Synergistic Effect of Conditioned Medium from Amniotic Membrane Mesenchymal Stromal Cells Combined with Paclitaxel on Ovarian Cancer Cell Viability and Migration in 2D and 3D In Vitro Models.

Ovarian cancer accounts for more deaths than any other cancer of the female reproductive system. Despite standard care, recurrence due to tumor spread and chemoresistance is common, highlighting the need for novel therapies. Mesenchymal stromal cells from the human amniotic membrane (hAMSC) and the intact amniotic membrane (hAM) are promising due to their secretion of tumor-modulating bioactive factors, accessibility from biological waste, and ethical favorability.
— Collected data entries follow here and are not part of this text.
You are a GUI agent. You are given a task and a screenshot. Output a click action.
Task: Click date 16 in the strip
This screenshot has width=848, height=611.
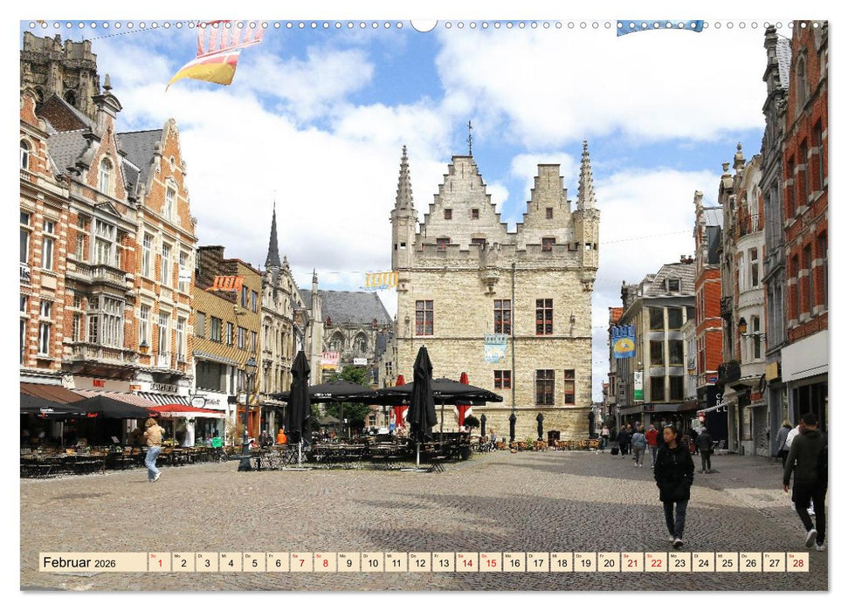(514, 565)
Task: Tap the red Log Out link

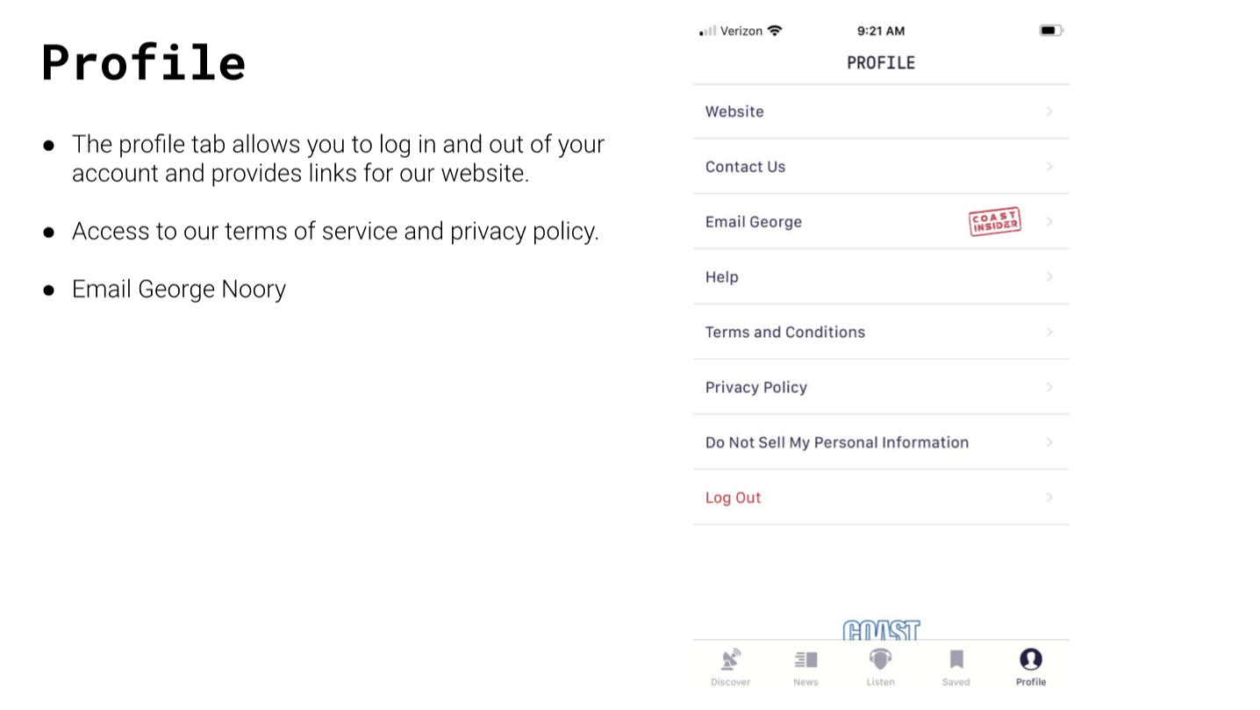Action: pos(734,498)
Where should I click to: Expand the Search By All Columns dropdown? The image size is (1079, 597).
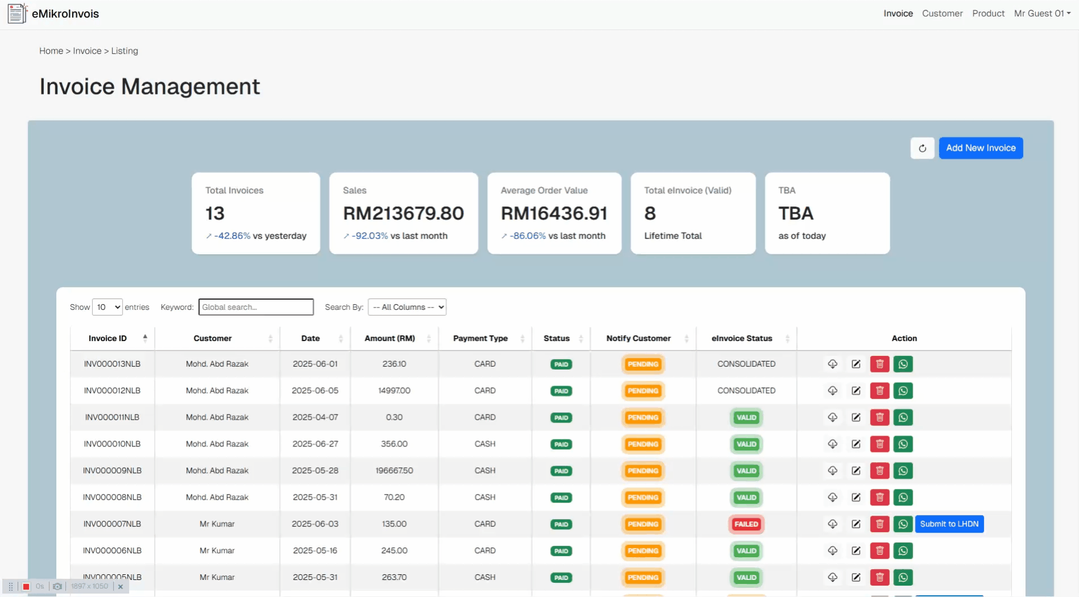pos(407,307)

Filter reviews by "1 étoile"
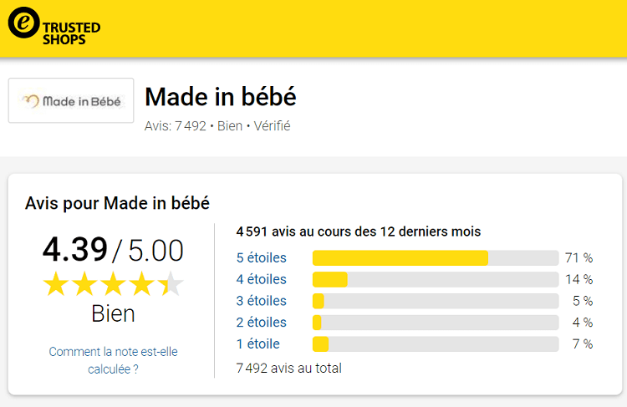pos(258,343)
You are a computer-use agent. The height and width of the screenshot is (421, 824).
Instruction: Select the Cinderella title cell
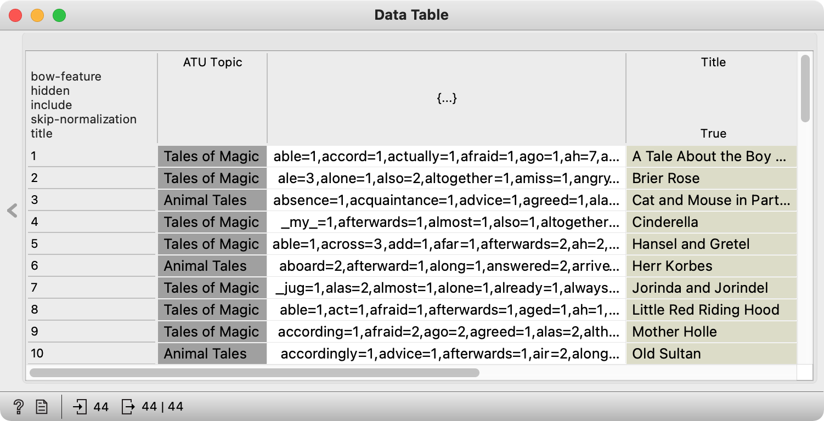(712, 222)
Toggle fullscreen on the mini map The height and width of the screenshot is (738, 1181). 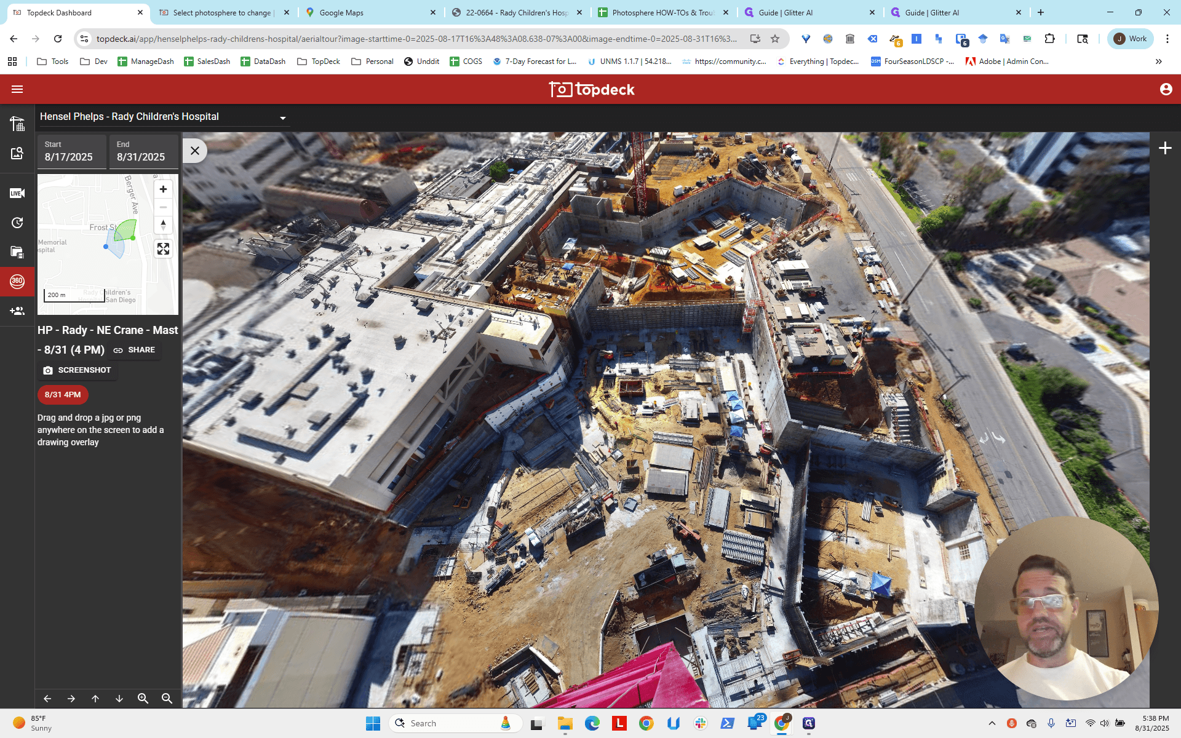[x=163, y=248]
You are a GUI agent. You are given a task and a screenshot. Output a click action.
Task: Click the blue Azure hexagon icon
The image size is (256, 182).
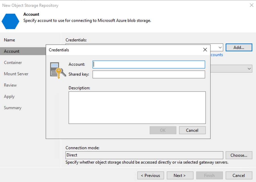(x=10, y=21)
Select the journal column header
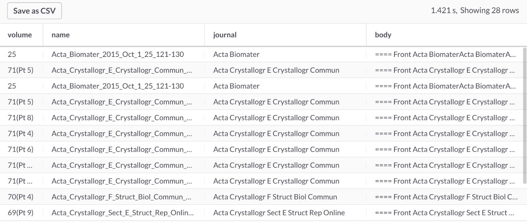The height and width of the screenshot is (222, 527). pyautogui.click(x=225, y=35)
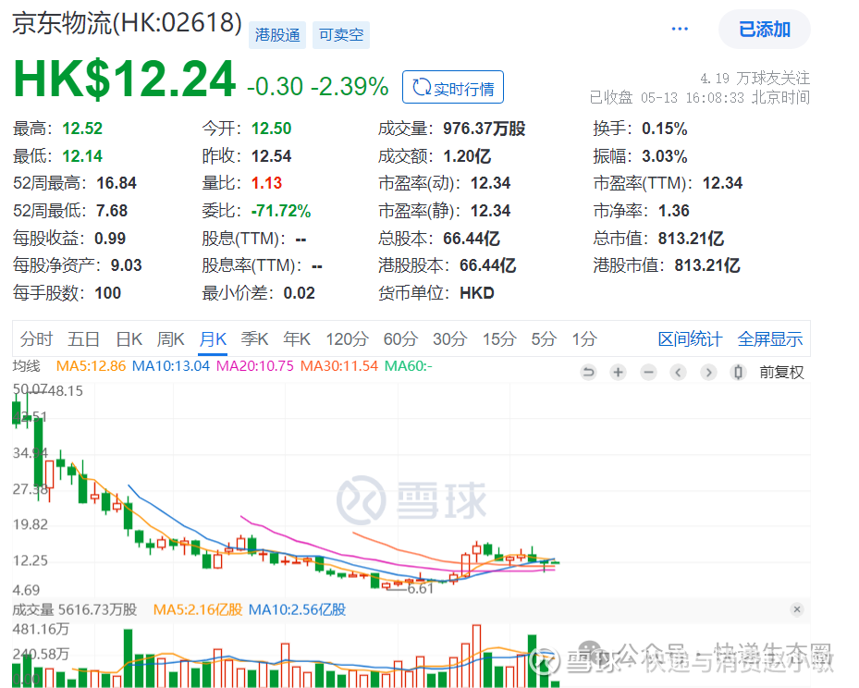The width and height of the screenshot is (859, 688).
Task: Click the 港股通 badge next to the stock name
Action: click(279, 34)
Furthermore, unlike isolated cells, hAM provides an easier, clinically translatable product. We previously demonstrated that hAMSC can inhibit tumor cell proliferation, both in contact and transwell settings, suggesting that hAMSC secrete bioactive factors able to target tumor cells. This study evaluates the anti-tumor effects of bioactive factors from hAMSC and hAM conditioned medium (CM) on ovarian cancer cells in 2D and 3D models, alone or with paclitaxel. The impact of CM, alone or with paclitaxel, was tested on ovarian cancer cell proliferation, migration, invasion, and on angiogenesis. hAMSC-CM and hAM-CM inhibited the proliferation and migration in 2D cultures and reduced spheroid growth and invasion in 3D models. Combining CM with paclitaxel enhanced anti-tumor effects in both settings. hAMSC-CM and hAM-CM show therapeutic potential against ovarian cancer, with synergistic benefits when combined with paclitaxel.